Where Do We Need To Go?

Although investigating rat models and specific bacterial cultures (S aureus and E coli) helps us determine the potential of normal saline-EDTA, these types of studies may not fully represent the reality of large-animal and human wounds with polymicrobial contamination, and many questions remain: What is the effect of normal saline-EDTA on other species of bacteria? What effect might soil or other contaminants have on the ability of EDTA to chelate ions involved in bacterial adhesion? Are there any potential risks of normal saline-EDTA over large surface area wounds? What concentration of EDTA is most effective?

Even though EDTA appears nontoxic, rapid administration of intravenous EDTA can result in acute hypocalcemia. In rats, intramuscular injection of EDTA can result in hypocalcemia, and intraperitoneal administration of normal saline-EDTA can influence the hypothalamic-pituitary axis [4]. In humans, death has been reported resulting from the use of intravenous-EDTA, either from unintentional use, or from too rapid administration during chelation therapy [10]. In 2008, intravenous disodium-EDTA was withdrawn from the U.S. market, and the FDA withdrew its approval [10]. Although calcium-EDTA is helpful for chelation and removal of heavy metal poisoning, hospitals have been advised to avoid stocking it due to the potential confusion between calcium-EDTA and sodium-EDTA for infusion [10]. Could intraperitoneal administration of normal saline-EDTA for open pelvic fractures, or repeated irrigation of large areas of muscle result in hypocalcemia, or other unanticipated systemic side effects [1, 4, 8, 10]?

» Records provided:
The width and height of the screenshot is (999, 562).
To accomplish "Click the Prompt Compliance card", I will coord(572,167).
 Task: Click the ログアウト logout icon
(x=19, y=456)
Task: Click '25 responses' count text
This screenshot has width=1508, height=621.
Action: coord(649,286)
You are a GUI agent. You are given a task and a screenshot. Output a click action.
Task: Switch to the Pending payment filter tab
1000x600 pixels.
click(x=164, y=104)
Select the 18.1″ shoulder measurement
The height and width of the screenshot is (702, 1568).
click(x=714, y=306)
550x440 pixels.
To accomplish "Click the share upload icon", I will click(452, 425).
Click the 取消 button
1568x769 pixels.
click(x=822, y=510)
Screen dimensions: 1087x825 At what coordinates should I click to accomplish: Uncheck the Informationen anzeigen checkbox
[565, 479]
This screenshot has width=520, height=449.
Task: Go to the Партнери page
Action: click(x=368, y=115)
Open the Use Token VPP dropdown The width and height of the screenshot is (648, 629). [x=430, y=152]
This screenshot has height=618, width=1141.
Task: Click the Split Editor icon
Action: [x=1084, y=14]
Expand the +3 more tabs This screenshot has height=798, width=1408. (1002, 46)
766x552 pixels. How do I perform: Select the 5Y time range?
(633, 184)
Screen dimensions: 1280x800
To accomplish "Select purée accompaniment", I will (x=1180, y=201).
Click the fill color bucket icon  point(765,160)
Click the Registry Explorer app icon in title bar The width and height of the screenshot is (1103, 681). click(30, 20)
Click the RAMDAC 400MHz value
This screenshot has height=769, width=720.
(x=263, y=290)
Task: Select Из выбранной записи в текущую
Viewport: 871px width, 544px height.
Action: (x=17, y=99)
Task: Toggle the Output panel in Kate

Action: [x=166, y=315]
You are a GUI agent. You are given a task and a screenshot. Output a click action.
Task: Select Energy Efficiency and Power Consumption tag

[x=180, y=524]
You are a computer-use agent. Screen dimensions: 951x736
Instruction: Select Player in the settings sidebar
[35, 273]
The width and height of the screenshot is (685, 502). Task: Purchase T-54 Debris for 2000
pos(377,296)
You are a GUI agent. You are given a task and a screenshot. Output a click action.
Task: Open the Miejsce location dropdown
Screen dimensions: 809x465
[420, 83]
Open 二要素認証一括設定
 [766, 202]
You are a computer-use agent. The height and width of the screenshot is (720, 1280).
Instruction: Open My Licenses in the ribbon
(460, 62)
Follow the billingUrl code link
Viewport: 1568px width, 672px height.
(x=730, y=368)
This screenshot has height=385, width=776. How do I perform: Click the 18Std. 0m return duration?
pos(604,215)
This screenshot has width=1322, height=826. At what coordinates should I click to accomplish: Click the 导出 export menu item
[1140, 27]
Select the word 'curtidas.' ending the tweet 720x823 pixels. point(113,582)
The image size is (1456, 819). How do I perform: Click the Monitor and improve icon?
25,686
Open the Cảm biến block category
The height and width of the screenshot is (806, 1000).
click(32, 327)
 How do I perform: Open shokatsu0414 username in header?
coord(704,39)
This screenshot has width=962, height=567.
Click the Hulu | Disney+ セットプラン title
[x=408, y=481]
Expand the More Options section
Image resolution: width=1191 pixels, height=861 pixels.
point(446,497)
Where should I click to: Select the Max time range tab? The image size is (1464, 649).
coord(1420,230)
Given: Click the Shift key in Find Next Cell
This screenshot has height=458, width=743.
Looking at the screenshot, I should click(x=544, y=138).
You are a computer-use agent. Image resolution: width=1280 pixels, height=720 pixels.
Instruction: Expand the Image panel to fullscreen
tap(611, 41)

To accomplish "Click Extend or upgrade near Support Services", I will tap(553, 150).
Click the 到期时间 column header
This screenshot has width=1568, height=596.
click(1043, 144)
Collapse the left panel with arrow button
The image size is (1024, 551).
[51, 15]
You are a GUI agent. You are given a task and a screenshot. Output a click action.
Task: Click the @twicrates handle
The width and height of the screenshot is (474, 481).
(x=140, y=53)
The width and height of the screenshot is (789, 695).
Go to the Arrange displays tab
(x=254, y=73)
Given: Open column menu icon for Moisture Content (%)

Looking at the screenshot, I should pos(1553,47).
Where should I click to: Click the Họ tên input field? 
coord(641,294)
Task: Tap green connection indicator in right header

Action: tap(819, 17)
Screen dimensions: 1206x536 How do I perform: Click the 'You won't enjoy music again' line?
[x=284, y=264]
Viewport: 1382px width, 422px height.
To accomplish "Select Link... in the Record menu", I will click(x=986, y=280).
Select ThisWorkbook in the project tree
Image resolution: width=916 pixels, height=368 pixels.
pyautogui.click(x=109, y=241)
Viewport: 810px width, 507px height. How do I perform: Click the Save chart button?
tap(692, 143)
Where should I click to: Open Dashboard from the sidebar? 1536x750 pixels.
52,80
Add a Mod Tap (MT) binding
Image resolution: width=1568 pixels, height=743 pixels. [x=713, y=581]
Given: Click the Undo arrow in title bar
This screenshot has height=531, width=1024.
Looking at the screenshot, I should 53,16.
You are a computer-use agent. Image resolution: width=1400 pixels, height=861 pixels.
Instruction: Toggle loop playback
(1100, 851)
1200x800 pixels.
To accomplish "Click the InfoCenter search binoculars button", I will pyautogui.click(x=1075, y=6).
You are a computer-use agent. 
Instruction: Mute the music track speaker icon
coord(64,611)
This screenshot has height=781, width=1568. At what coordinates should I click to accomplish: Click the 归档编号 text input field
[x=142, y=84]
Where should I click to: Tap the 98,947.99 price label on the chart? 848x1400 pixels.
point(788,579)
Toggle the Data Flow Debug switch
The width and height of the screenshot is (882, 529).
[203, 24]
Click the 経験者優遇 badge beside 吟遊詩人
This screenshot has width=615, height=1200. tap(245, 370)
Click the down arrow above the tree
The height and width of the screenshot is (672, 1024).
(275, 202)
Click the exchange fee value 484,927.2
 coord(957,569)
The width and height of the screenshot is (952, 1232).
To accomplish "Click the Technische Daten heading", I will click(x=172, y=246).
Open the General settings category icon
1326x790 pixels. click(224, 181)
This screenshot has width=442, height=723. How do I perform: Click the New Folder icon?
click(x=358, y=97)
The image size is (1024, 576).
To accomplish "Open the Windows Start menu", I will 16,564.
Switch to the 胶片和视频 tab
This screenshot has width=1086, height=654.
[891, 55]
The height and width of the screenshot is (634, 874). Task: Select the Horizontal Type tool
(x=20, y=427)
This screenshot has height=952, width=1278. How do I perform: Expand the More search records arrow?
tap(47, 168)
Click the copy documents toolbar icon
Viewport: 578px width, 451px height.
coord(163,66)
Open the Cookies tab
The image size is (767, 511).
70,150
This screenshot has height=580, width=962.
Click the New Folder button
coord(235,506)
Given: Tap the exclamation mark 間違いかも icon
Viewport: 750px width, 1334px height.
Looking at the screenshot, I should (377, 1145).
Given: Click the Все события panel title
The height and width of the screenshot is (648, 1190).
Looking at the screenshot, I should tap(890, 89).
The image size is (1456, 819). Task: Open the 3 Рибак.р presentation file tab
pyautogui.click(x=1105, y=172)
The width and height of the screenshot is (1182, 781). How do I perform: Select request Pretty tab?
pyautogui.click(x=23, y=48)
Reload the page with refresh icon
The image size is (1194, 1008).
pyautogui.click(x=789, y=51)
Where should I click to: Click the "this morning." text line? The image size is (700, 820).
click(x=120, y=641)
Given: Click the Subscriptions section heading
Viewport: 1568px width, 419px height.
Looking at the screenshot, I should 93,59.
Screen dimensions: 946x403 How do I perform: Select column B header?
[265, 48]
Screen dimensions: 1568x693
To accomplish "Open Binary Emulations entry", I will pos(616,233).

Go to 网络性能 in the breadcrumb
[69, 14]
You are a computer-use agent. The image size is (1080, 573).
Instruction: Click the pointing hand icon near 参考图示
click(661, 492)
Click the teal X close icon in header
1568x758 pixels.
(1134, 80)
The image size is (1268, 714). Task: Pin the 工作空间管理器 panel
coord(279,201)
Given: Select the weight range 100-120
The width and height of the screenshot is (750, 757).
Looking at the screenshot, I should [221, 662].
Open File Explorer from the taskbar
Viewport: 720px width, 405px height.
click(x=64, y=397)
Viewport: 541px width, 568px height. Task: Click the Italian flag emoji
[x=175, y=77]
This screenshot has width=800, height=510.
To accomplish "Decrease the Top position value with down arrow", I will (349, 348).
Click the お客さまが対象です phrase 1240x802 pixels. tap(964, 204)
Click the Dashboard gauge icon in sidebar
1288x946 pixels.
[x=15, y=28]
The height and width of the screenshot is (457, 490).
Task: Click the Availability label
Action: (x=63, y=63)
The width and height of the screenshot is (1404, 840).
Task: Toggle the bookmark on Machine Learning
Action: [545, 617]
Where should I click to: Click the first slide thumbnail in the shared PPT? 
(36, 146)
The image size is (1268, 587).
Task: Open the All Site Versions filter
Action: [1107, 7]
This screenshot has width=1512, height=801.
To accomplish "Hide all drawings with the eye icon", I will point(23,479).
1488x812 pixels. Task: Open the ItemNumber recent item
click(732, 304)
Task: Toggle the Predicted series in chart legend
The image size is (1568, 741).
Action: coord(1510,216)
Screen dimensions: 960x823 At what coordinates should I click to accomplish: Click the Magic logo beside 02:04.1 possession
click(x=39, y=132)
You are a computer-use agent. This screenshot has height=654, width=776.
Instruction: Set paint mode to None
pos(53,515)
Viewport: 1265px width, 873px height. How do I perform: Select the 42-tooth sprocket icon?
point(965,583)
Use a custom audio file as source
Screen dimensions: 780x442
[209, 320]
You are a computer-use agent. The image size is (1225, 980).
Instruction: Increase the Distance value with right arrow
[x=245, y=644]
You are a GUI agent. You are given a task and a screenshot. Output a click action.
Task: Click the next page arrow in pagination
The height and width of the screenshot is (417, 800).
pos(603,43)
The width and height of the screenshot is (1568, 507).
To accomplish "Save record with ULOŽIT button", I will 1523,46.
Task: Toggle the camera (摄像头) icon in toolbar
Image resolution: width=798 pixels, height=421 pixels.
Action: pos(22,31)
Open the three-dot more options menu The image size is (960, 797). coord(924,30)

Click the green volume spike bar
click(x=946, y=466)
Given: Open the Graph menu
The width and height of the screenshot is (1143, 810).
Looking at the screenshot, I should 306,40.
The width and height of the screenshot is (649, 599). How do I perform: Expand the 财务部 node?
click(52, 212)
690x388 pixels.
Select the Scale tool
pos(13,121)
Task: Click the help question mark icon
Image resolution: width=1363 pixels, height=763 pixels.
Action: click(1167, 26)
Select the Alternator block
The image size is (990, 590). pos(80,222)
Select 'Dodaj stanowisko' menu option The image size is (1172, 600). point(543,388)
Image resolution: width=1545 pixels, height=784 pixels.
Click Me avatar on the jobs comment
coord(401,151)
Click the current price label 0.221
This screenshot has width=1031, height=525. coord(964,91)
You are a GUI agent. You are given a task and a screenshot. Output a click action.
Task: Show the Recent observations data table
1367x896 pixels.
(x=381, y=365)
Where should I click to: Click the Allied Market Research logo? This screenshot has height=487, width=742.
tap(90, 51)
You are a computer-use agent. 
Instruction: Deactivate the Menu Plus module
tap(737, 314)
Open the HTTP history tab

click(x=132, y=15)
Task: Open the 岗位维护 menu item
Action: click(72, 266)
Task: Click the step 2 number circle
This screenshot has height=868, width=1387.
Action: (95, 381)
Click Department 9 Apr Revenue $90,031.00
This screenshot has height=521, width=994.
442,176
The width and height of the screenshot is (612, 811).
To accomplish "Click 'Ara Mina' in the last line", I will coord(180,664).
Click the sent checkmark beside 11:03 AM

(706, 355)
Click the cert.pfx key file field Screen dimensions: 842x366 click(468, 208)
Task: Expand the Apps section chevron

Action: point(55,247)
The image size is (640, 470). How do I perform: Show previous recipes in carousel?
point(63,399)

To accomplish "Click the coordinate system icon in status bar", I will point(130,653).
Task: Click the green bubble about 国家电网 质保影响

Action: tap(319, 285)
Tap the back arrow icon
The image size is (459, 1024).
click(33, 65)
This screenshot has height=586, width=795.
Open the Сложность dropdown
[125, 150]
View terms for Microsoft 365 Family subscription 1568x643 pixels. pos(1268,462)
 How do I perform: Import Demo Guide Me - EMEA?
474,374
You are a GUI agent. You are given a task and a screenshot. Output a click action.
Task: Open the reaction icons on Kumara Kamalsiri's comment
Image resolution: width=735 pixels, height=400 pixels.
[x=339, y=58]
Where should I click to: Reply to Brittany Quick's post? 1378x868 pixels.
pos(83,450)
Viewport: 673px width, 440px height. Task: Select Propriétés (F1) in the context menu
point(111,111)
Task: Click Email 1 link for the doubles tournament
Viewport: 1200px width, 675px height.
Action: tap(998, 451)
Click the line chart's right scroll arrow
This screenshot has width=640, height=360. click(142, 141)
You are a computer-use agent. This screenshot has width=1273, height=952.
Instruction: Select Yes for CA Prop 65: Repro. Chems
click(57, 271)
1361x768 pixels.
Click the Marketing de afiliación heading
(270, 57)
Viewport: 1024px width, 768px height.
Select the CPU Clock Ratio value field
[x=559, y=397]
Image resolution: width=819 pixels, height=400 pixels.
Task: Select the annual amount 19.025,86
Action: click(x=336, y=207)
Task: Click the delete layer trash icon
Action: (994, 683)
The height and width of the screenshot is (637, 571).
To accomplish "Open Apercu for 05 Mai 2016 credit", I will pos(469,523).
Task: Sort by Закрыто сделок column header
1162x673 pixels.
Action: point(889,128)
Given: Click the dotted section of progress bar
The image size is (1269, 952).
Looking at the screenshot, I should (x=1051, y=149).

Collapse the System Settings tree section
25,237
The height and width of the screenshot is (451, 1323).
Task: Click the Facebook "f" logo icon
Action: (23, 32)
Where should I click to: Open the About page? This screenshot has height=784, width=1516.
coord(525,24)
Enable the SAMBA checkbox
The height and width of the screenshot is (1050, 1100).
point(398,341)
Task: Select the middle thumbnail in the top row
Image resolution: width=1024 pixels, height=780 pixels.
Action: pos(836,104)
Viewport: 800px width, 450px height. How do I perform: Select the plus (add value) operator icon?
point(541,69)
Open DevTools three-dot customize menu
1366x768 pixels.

» Apply what you read:
1: From the passage on normal saline-EDTA, quote word for word the part that begins with the words containing "Where Do We" and ends with "is most effective?".
2: Using the passage on normal saline-EDTA, decide whether each statement agrees with it. Answer yes or no for each, and quote the words of the passage that settle it.
(a) The FDA withdrew its approval of intravenous disodium-EDTA in 2008.
(b) Hospitals have been advised to keep calcium-EDTA in stock for treating heavy metal poisoning.
(c) The bacterial cultures studied alongside rat models were S aureus and E coli.
3: Carry on the passage on normal saline-EDTA from the point where it stops.

» Responses by task:
1:
Where Do We Need To Go?

Although investigating rat models and specific bacterial cultures (S aureus and E coli) helps us determine the potential of normal saline-EDTA, these types of studies may not fully represent the reality of large-animal and human wounds with polymicrobial contamination, and many questions remain: What is the effect of normal saline-EDTA on other species of bacteria? What effect might soil or other contaminants have on the ability of EDTA to chelate ions involved in bacterial adhesion? Are there any potential risks of normal saline-EDTA over large surface area wounds? What concentration of EDTA is most effective?

2:
(a) Yes: "In 2008, intravenous disodium-EDTA was withdrawn from the U.S. market, and the FDA withdrew its approval [10]."
(b) No: "hospitals have been advised to avoid stocking it due to the potential confusion between calcium-EDTA and sodium-EDTA for infusion [10]."
(c) Yes: "investigating rat models and specific bacterial cultures (S aureus and E coli)"

3:
Overall, we need a better understanding of the regional and systemic effects of EDTA as a chelation agent in order to properly determine its mechanism of action, and to evaluate in more detail its safety as an irrigation additive for use in wounds. It is important to settle these controversies, because if there is one thing that can be taken from existing literature on irrigation additives, it is that they can have unintended consequences [1, 7, 8].

How Do We Get There?

Researchers should perform additional animal studies in order to establish a safety plan before performing large comparative studies in humans. Further rat studies with other bacterial species and polymicrobial contamination would help determine the ability of EDTA to disrupt adhesion in different kinds of bacterial infections. Studies with established large-animal wound models may help us better understand the influence of EDTA irrigation in animals similar to humans [7]. Genetically altered luminescent bacteria allow for the quantification of bacteria without tissue sampling in large open wounds using photon-counting cameras, and the evaluation for bacterial regrowth after irrigation [7]. This is important for effectiveness, but also for the ideal timing of sequential débridement irrigation [7].

The safety of normal saline-EDTA for use in large wounds will also need to be evaluated using animals prior to human studies. Normal saline-EDTA has already been used routinely in dental practice (endodontics) and veterinary practice (irrigation of ears of dogs), [5, 6] but it has not been used in studies with high-volume irrigation and large-body surface area. Large animal studies with intraperitoneal and/or extensive intramuscular irrigation of EDTA could be combined with venous sampling to help determine the serum levels of calcium, magnesium, and zinc following irrigation. Local tissue samples may also be assessed for their histological appearance and local calcium concentrations.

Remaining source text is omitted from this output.